▶ [Records supplied]

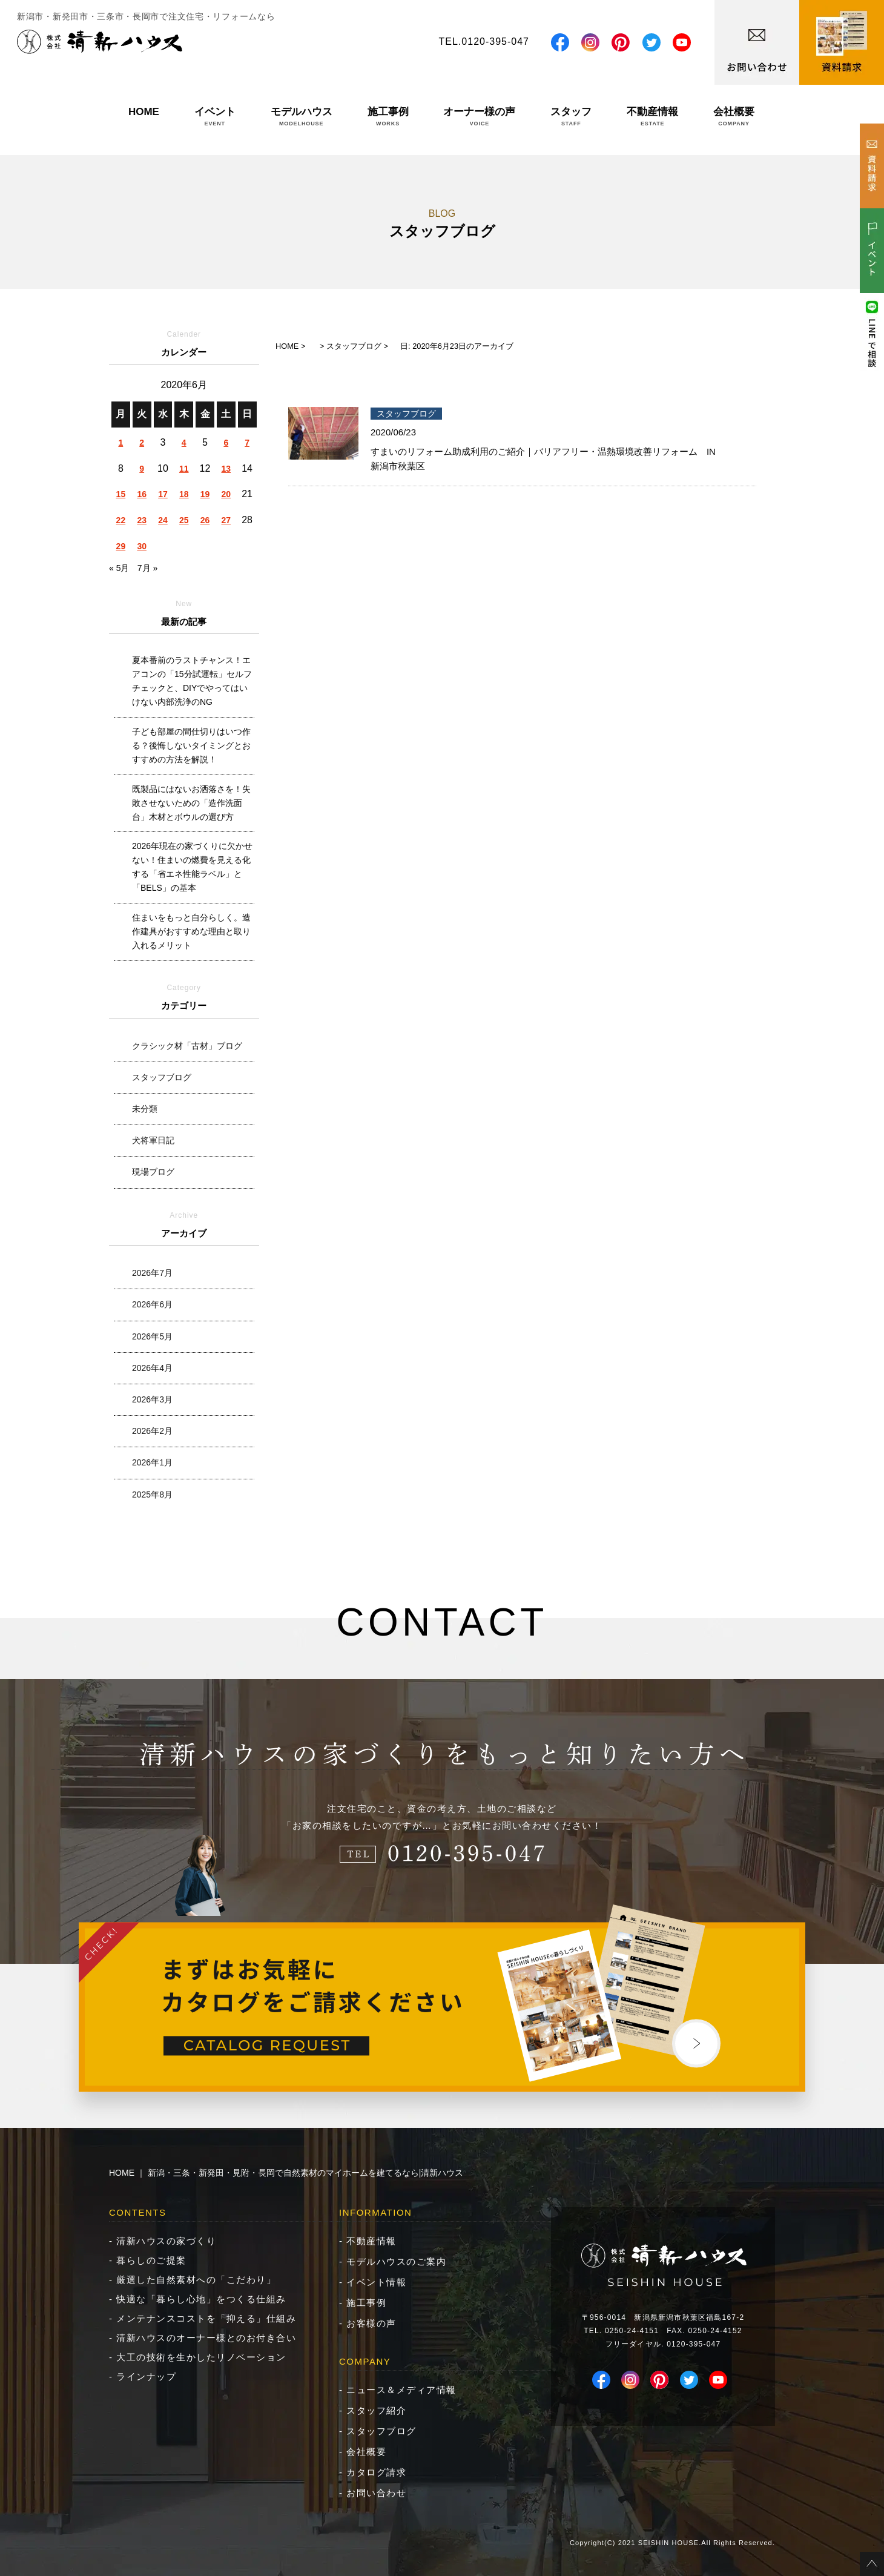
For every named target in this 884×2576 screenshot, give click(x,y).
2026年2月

---

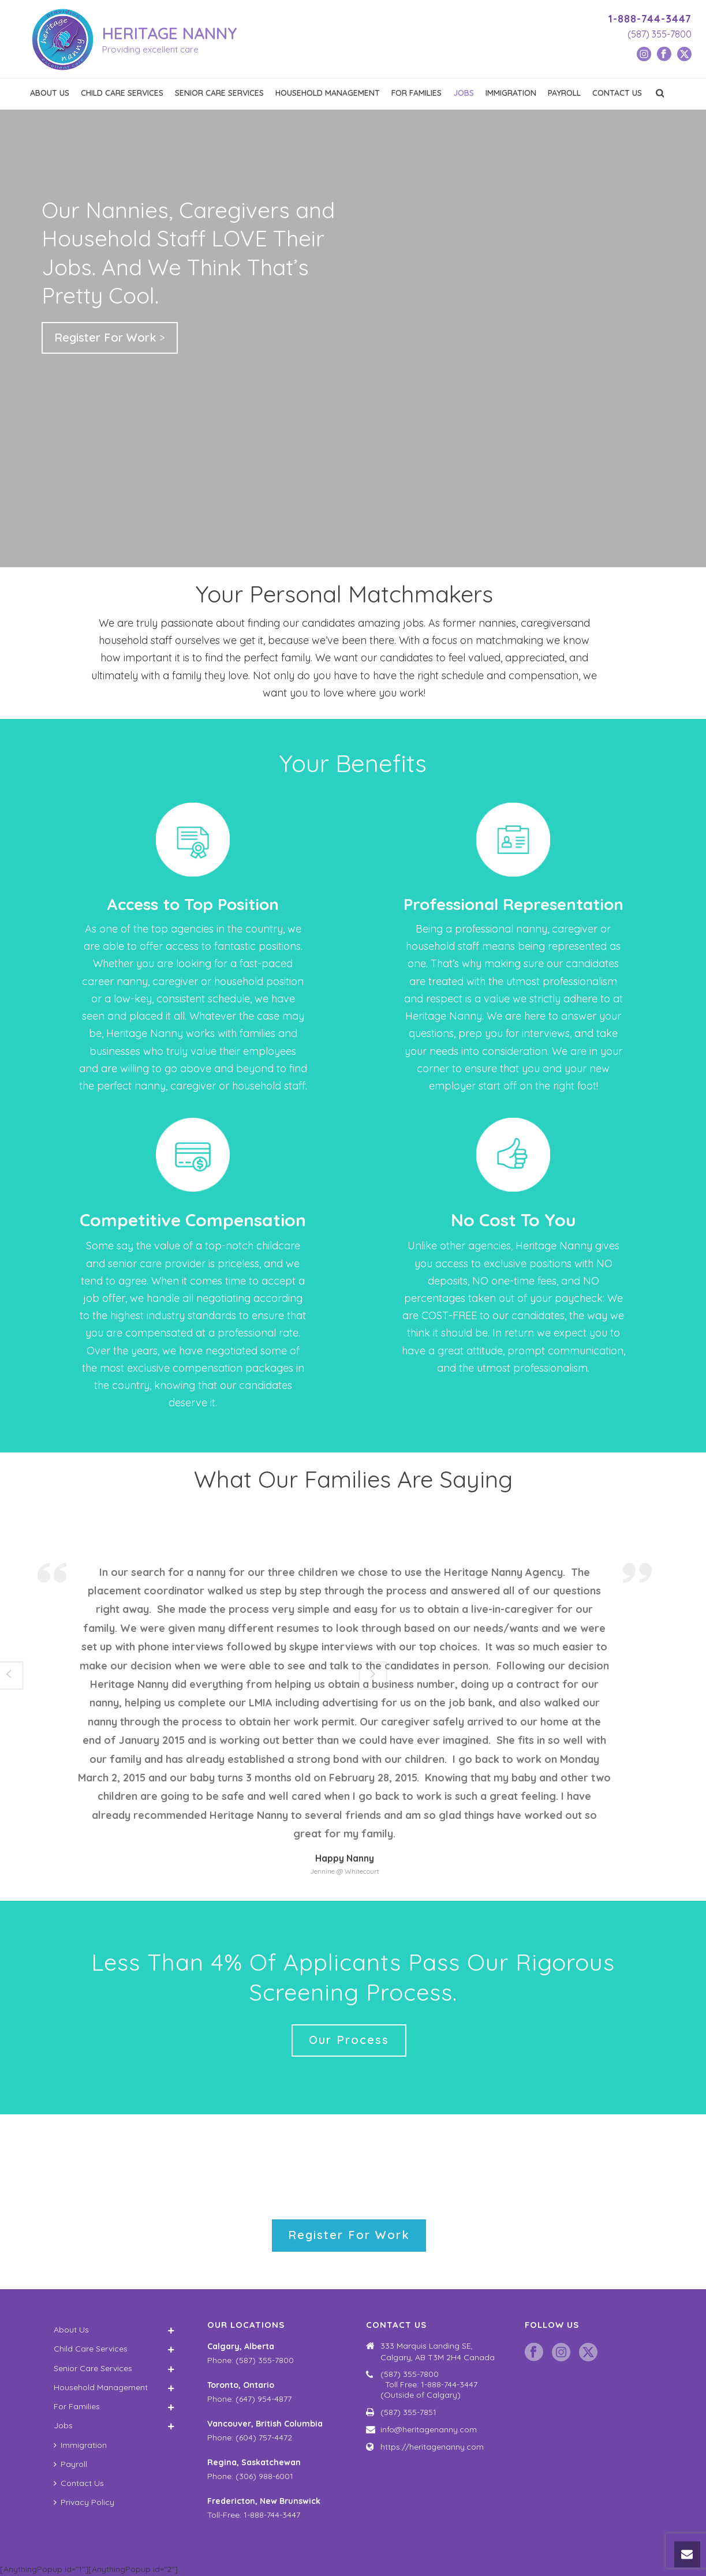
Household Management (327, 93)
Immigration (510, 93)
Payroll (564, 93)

==

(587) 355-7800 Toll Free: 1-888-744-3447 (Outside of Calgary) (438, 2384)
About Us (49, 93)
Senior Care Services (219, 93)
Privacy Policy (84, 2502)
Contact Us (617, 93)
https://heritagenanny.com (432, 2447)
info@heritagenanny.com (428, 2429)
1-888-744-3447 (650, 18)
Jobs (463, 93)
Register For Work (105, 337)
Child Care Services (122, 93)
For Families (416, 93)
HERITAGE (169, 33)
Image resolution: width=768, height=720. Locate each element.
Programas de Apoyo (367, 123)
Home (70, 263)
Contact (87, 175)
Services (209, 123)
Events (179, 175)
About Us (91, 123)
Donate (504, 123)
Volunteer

▶ [Challenge] Find each line in the records above that contains the word "heritagenanny", with upper and lower case matching, and copy those lines.

▶ [Solution for this task]
https://heritagenanny.com (432, 2447)
info@heritagenanny.com (428, 2429)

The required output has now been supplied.